Further rotation implementation problems #56
Description
Describe the bug
Following on from #46 further issues have been found with the rotation elements of the code. The presented example was that (-60,60,0) and (30,60,0) produce identical diffraction patterns.
Expected behavior
Using orix or similar you can find that these two rotations differ by a [0,0,1] 90 degree rotation. We would expect them to have different diffraction patterns (the produced patterns don't have 4 fold sym). Extracting the code from simulate_rotated_structure() we (@EirikOpheim and then I via a different work flow) find that the real space lattices are compliant with this.
This pushes us down the chain to calculate_ed_data() which uses the .reciprocal() of our (correct) inputs. It seems here is where the problem is.
Detail the problem
Calling get_point_in_sphere() an looking through the elements we find that for rotated structures the a,b and c values are different. The way the code is laid out what you really want to happen is the indexing to be done in the "normal" orientation and then the final results to be rotated.

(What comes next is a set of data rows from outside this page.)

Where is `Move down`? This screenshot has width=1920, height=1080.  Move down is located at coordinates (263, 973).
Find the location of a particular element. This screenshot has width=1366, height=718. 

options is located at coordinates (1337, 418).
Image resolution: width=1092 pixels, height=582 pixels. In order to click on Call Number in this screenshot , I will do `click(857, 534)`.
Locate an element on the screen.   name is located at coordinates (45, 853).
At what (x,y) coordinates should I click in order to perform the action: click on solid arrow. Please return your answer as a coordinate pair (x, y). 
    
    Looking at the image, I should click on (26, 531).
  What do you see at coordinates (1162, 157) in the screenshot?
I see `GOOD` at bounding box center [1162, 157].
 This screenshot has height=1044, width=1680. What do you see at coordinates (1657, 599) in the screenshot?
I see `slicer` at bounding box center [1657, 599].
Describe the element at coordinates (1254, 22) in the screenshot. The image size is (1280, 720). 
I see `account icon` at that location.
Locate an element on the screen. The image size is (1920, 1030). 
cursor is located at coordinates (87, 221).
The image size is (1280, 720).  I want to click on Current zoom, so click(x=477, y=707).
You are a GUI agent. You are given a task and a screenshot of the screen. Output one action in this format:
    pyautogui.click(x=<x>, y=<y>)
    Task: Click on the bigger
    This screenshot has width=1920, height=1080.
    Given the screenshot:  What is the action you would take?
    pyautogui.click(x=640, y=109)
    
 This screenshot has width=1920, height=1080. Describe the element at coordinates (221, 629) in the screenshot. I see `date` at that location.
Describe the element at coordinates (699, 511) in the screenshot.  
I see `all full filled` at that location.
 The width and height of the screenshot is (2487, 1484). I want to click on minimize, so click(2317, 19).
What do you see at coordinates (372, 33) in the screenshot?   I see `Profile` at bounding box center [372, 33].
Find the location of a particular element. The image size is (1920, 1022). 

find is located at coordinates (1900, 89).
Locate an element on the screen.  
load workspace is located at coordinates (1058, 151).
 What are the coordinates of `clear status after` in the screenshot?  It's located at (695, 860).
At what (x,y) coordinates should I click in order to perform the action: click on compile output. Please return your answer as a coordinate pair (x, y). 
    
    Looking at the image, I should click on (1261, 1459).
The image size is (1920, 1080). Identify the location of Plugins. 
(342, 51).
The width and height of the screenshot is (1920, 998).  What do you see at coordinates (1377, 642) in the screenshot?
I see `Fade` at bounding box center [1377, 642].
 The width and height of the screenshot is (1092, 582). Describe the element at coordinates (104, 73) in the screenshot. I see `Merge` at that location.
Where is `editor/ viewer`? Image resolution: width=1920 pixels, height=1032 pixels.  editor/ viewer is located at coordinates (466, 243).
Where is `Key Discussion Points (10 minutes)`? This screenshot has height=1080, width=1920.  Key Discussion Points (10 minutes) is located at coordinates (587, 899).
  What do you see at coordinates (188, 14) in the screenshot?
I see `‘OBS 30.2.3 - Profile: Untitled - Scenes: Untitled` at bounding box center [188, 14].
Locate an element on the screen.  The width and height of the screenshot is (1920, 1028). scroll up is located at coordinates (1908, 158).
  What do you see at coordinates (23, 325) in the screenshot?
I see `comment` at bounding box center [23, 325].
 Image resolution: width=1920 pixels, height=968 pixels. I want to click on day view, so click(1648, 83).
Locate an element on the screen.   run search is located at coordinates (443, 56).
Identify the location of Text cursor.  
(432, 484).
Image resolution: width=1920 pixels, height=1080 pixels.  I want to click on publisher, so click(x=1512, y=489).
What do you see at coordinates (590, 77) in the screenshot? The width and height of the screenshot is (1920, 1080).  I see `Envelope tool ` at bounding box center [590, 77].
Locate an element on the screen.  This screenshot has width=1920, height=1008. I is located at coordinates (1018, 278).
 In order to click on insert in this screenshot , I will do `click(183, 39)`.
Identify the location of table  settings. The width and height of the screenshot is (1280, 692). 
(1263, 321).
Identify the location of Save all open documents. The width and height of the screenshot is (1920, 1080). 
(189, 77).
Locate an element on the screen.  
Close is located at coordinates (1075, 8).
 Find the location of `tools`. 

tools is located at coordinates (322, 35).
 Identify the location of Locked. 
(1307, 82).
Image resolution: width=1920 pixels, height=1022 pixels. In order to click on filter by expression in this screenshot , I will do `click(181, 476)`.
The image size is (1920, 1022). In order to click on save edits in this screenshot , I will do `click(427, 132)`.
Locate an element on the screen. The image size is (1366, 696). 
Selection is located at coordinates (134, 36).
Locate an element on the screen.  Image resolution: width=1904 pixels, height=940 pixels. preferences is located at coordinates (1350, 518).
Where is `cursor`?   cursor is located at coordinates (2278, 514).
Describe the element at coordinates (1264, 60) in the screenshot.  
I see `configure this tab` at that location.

Assuming the cartesian outputs are correct the rest of the code doesn't need to worry about the rotations.
Solution
The following seems to work better.
standard_base = diffpy.structure.lattice.Lattice(base=reciprocal_lattice.stdbase)
# changed from using reciprocal_lattice
a, b, c = standard_base.a, standard_base.b, standard_base.c
...
potential_points = np.asarray(list(product(h_list, k_list, l_list)))
#standard here rather than reciprocal
in_sphere = np.abs(standard_base.dist(potential_points, [0, 0, 0])) < reciprocal_radius
spot_indicies = potential_points[in_sphere]
# back to reciprocal for the cartesian conversion
spot_coords = reciprocal_lattice.cartesian(spot_indicies)
Running two cases (no rotation vs small [0.2rad ~ 11degrees] z rotation) supports this:
# same in both cases
spot_indicies =
array([[-1., 0., 0.],
[ 0., -1., 0.],
[ 0., 0., -1.],
[ 0., 0., 0.],
[ 0., 0., 1.],
[ 0., 1., 0.],
[ 1., 0., 0.]])
no_rotation_coords =
array([[-0.33333333, 0. , 0. ],
[ 0. , -0.33333333, 0. ],
[ 0. , 0. , -0.33333333],
[ 0. , 0. , 0. ],
[ 0. , 0. , 0.33333333],
[ 0. , 0.33333333, 0. ],
[ 0.33333333, 0. , 0. ]])
# our lattice parameter was 3
small_rotation_coords =
array([[-0.32668886, 0.06622311, 0. ],
[-0.06622311, -0.32668886, 0. ],
[ 0. , 0. , -0.33333333],
[ 0. , 0. , 0. ],
[ 0. , 0. , 0.33333333],
[ 0.06622311, 0.32668886, 0. ],
[ 0.32668886, -0.06622311, 0. ]])
I plan on implementing this in the coming days.
Further thoughts
This section of the code could really do with some semi-physical testing. I think this should be fairly high on the v0.4 list.